▽
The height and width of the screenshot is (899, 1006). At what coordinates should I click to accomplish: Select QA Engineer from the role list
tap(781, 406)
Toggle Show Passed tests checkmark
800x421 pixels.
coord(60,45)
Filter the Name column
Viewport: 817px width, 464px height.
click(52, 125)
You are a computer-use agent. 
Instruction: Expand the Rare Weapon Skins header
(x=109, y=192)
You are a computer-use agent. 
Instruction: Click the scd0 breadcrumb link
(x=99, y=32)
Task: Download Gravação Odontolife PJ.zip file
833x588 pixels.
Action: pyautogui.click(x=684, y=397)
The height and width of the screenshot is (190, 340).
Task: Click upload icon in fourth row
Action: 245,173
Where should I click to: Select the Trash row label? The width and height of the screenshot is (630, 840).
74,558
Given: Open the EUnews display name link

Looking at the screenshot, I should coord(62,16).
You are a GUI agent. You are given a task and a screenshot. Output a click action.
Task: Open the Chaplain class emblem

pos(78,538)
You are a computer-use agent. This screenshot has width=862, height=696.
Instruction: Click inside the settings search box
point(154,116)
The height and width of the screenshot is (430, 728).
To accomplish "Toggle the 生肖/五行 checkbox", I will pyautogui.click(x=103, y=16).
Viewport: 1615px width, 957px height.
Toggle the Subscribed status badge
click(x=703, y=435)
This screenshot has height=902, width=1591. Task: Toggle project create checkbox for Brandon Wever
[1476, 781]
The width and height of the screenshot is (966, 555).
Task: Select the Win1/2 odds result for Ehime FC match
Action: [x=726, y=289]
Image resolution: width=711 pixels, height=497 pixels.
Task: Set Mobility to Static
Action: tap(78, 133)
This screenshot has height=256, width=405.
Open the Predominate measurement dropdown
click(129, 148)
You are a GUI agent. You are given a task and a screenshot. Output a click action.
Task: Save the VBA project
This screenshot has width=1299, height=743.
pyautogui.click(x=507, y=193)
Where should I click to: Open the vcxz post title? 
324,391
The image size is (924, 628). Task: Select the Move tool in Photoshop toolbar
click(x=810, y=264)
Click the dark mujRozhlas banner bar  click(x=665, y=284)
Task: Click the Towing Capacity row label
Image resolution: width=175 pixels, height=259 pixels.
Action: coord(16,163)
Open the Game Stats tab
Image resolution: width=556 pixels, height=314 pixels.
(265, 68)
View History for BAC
△
Repeat all of the lines above, swapping every "Instruction" for "Command" and leaving everything else as it is.

The height and width of the screenshot is (899, 1006). At what coordinates should I click to accomplish: Select QA Engineer from the role list
tap(781, 406)
Toggle Show Passed tests checkmark
800x421 pixels.
coord(60,45)
Filter the Name column
Viewport: 817px width, 464px height.
click(52, 125)
You are a computer-use agent. 
Command: Expand the Rare Weapon Skins header
(x=109, y=192)
You are a computer-use agent. 
Command: Click the scd0 breadcrumb link
(x=99, y=32)
Task: Download Gravação Odontolife PJ.zip file
833x588 pixels.
Action: pyautogui.click(x=684, y=397)
The height and width of the screenshot is (190, 340).
Task: Click upload icon in fourth row
Action: 245,173
Where should I click to: Select the Trash row label? The width and height of the screenshot is (630, 840).
74,558
Given: Open the EUnews display name link

Looking at the screenshot, I should coord(62,16).
You are a GUI agent. You are given a task and a screenshot. Output a click action.
Task: Open the Chaplain class emblem

pos(78,538)
You are a computer-use agent. This screenshot has width=862, height=696.
Command: Click inside the settings search box
point(154,116)
The height and width of the screenshot is (430, 728).
To accomplish "Toggle the 生肖/五行 checkbox", I will pyautogui.click(x=103, y=16).
Viewport: 1615px width, 957px height.
Toggle the Subscribed status badge
click(x=703, y=435)
This screenshot has height=902, width=1591. Task: Toggle project create checkbox for Brandon Wever
[1476, 781]
The width and height of the screenshot is (966, 555).
Task: Select the Win1/2 odds result for Ehime FC match
Action: [x=726, y=289]
Image resolution: width=711 pixels, height=497 pixels.
Task: Set Mobility to Static
Action: tap(78, 133)
This screenshot has height=256, width=405.
Open the Predominate measurement dropdown
click(129, 148)
You are a GUI agent. You are given a task and a screenshot. Output a click action.
Task: Save the VBA project
This screenshot has width=1299, height=743.
pyautogui.click(x=507, y=193)
Where should I click to: Open the vcxz post title? 
324,391
The image size is (924, 628). Task: Select the Move tool in Photoshop toolbar
click(x=810, y=264)
Click the dark mujRozhlas banner bar  click(x=665, y=284)
Task: Click the Towing Capacity row label
Image resolution: width=175 pixels, height=259 pixels.
Action: coord(16,163)
Open the Game Stats tab
Image resolution: width=556 pixels, height=314 pixels.
(265, 68)
View History for BAC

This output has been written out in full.